I work on the cultural history of 20th century Britain, with a particular interest in gender, sexualities and selfhood. Up to now, most of my research has explored the relationship between the city, social practice and sexual identities--how modern urban culture shaped the ways in which men and women experienced, organised and understood their sexual desires and practices. Part of this was published as Queer London: Perils and Pleasures in the Sexual Metropolis, 1918-57 by the University of Chicago Press in 2005. Queer London was awarded both the Longman-History Today Book of the Year Prize and the Royal Historical Society's Whitfield Prize for the best first book on British history. Since I finished Queer London, I've started work on a couple of new projects--both of which have grown out of things I've become interested in while teaching on Britain during and after the First World War. The first of these is my take on the cultural history of the postwar decade--'People of the Aftermath: War, Sex and Culture in Roaring Twenties Britain'. The second has the working title 'The Prince of Tricksters: Netley Lucas and the Culture of Confidence in Interwar London'. In broad terms I'm interested in the profound public fascination with individuals who 'faked it' - who crossed boundaries of class, gender, race, ethnicity or age in masquerading as something they were not. Although the book focuses on one 'international man of mystery', it's about conmen, chancers, vamps and wannabes, and what their lives can tell us about the relationship between British culture and changing ideas of selfhood after the Great War.

Selected Publications

Matt Houlbrook, Queer London: Perils and Pleasures in the Sexual Metropolis, 1918-57 (University of Chicago Press, 2005).

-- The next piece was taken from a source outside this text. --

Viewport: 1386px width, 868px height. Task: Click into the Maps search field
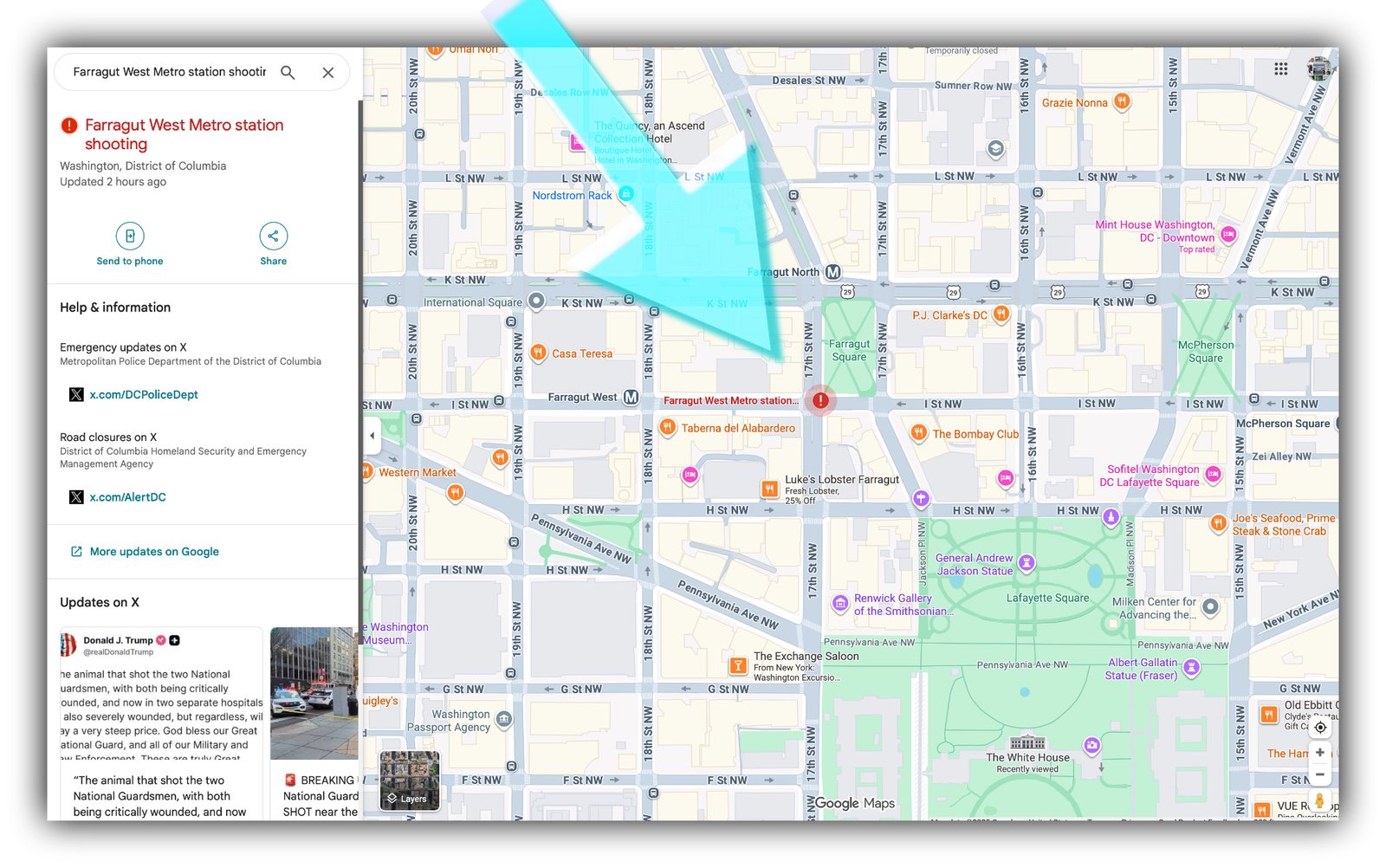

Matt Houlbrook and H.G. Cocks (eds.), Palgrave Advances in the Modern History of Sexuality (Palgrave, 2005).

Matt Houlbrook, ‘A Pin to See the Peep Show: Culture, Fiction and Selfhood in the Letters of Edith Thompson’, Past and Present, 207 (1) 2010.

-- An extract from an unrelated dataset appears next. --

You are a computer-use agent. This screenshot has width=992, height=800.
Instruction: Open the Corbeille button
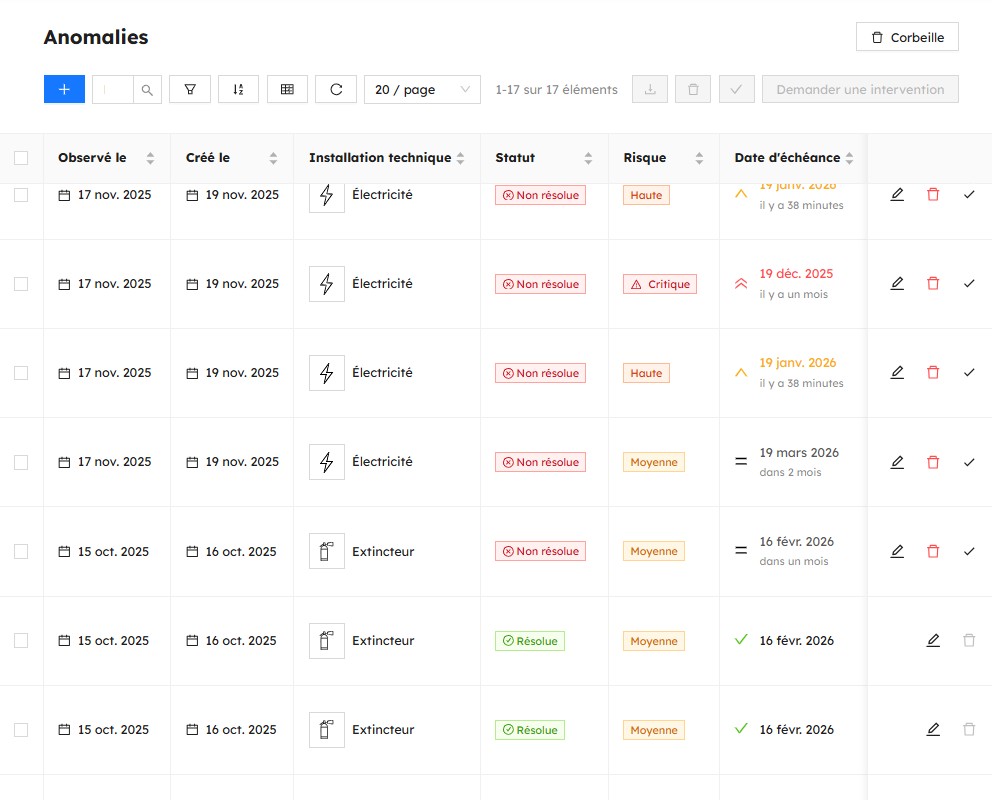coord(907,37)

Matt Houlbrook, 'The Man with the Powder Puff in Interwar London’, Historical Journal, 50 (1) 2007, pp. 145-171.

Matt Houlbrook and Chris Waters, ‘The Heart in Exile: Detachment and Desire in 1950s London’, History Workshop Journal, 62, 2006.

Matt Houlbrook, ‘Sexing the History of Sexuality’, History Workshop Journal, 60 (1) 2005, pp. 216-222.

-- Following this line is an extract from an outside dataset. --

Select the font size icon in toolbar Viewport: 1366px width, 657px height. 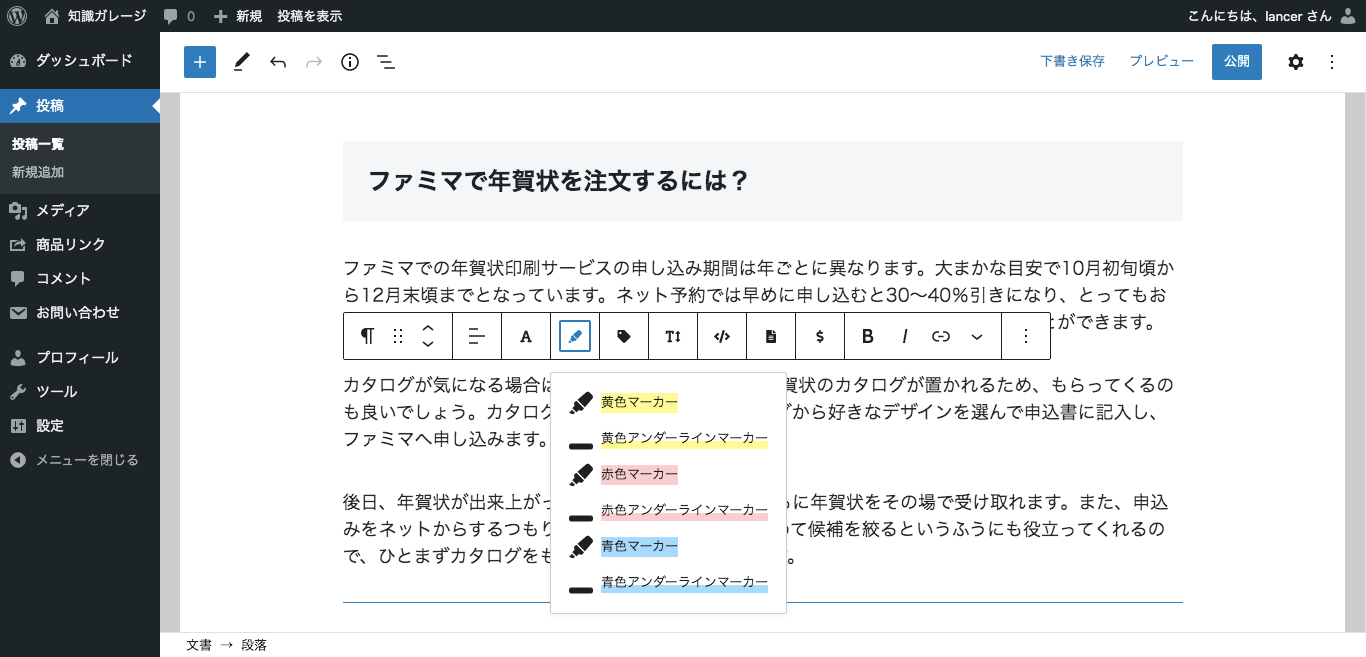[673, 336]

Matt Houlbrook, ‘Soldier Heroes and Rent Boys: Homosex, Masculinities and Britishness in the Brigade of Guards: c.1900-1960’, Journal of British Studies, 42 (3) 2003, pp. 351-388.

Matt Houlbrook, ‘“Lady Austin’s Camp Boys”: Constituting the Queer Subject in 1930s London’, Gender and History, 14 (1) 2002, pp. 31-61.

Matt Houlbrook, ‘Towards a Historical Geography of Sexuality’, Journal of Urban History, 2 (4) 2001, pp. 497-504.

Matt Houlbrook, ‘The Private World of Public Urinals: London 1918-1957’, London Journal, 25 (1) 2000, pp. 52-70.

Matt Houlbrook, ‘Daring to Speak Whose Name? Queer Cultural Politics: 1920-1967’, in Marcus Collins (ed.), The Permissive Society and its Enemies (Rivers Oram, 2008).

Matt Houlbrook, ‘For Whose Convenience? Gay Guides, Cognitive Maps and the Construction of Homosexual London: 1917–1967’, in Simon Gunn and RJ Morris (eds.), Identities in Space: Contested Terrains in the Western City since 1850 (Ashgate, 2001) pp. 165-186.